West Virginia signee Jermaine Haley played his freshman season at New Mexico State before a sojourn to junior college last season.


MORGANTOWN, W.Va. — West Virginia basketball signee Jermaine Haley wants to correct the recruiting sites that list the guard at 6-foot-7.

“I keep hearing you guys say I’m 6-7, but I’m 6-8, and I’m closer to the 6-9 side,” he said Tuesday night during an appearance on MetroNews “Sportsline” with Tony Caridi.

An inch either way won’t diminish the fact that Haley brings much-needed length to a backcourt featuring sub-6-foot point guards Beetle Bolden, Brandon Knapper and Jordan McCabe. Haley’s signing also provides rotational options for the Mountaineers’ staff next season.

“I’m a pass-first, pass-second point guard,” Haley said. “I think I’m most effective with the ball in my hands and controlling everything. That’s what I’ve been taught to do and how I’ve been taught to play.”

With WVU defined by its trapping, full-court press, Haley’s length gives him the ability to defend four spots.

“I like the style of play really,” he said. “Me being a big guard, I love to play defense. And I know that’s exactly what these guys needed — another long wing to get out there and play some defense.”

Haley is the fifth signee in the 2018 class as the Mountaineers continue the trajectory of a program that has averaged more than 26 wins the past four seasons while making three Sweet 16 trips.

“These guys they work hard, they play hard and they like to win,” he said.

Brown replacing ‘best strength coach in the country’

West Virginia’s new basketball strength and conditioning coach Shaun Brown raves about the school’s practice facilities, but it was the legendary coach at the top, Bob Huggins, who made the move attractive.

“As you coach and do this longer and longer, the people you work for are probably the most important aspect, and where that takes you is where that takes you,” Brown said. “If it’s Los Angeles, if it’s Miami or if it’s Morgantown is kind of irrelevant to the profession we’re in. It’s the opportunity to work for the folks you want to be around, and obviously Coach Huggins is that type of guy.”

Brown previously worked under Rick Pitino at Kentucky and with the Boston Celtics. He also was hired by Rick Barnes at Providence, Tony Bennett at Virginia and Richard Pitino at Minnesota.

Appearing on MetroNews “Sportsline,” Brown said he’s replacing “the best strength coach in the country” as Andy Kettler relocates to Louisville.

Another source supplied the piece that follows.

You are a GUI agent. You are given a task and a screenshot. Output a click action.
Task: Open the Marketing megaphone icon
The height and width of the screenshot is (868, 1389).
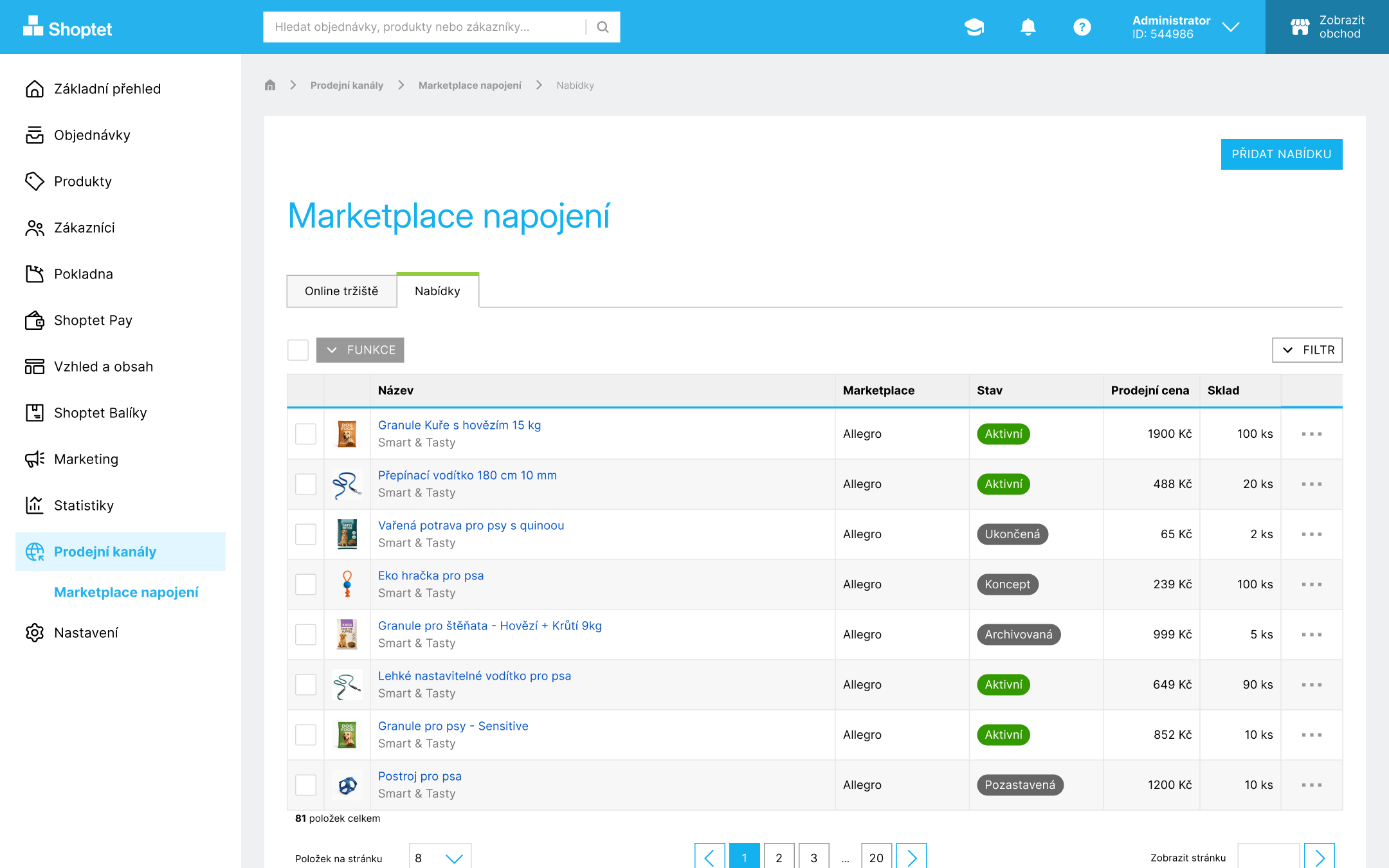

Kettler’s stamp was apparent on West Virginia’s players over the past decade, so he and Brown are planning to smooth the transition.

After meeting a few players during last week’s visit to Morgantown, Brown said, “I’m going to have to earn their respect and they’re going to have to earn mine.”

The intensity required to make “Press Virginia” effective certainly clarifies the offseason mission.

“It’s a system you can really plan on preparing for as you set up a training cycle for 12 months,” Brown said. “It becomes harder for guys in my profession to set goals and pinpoint four your athletes where they need to be when you are a flavor-of-the-month defensively.”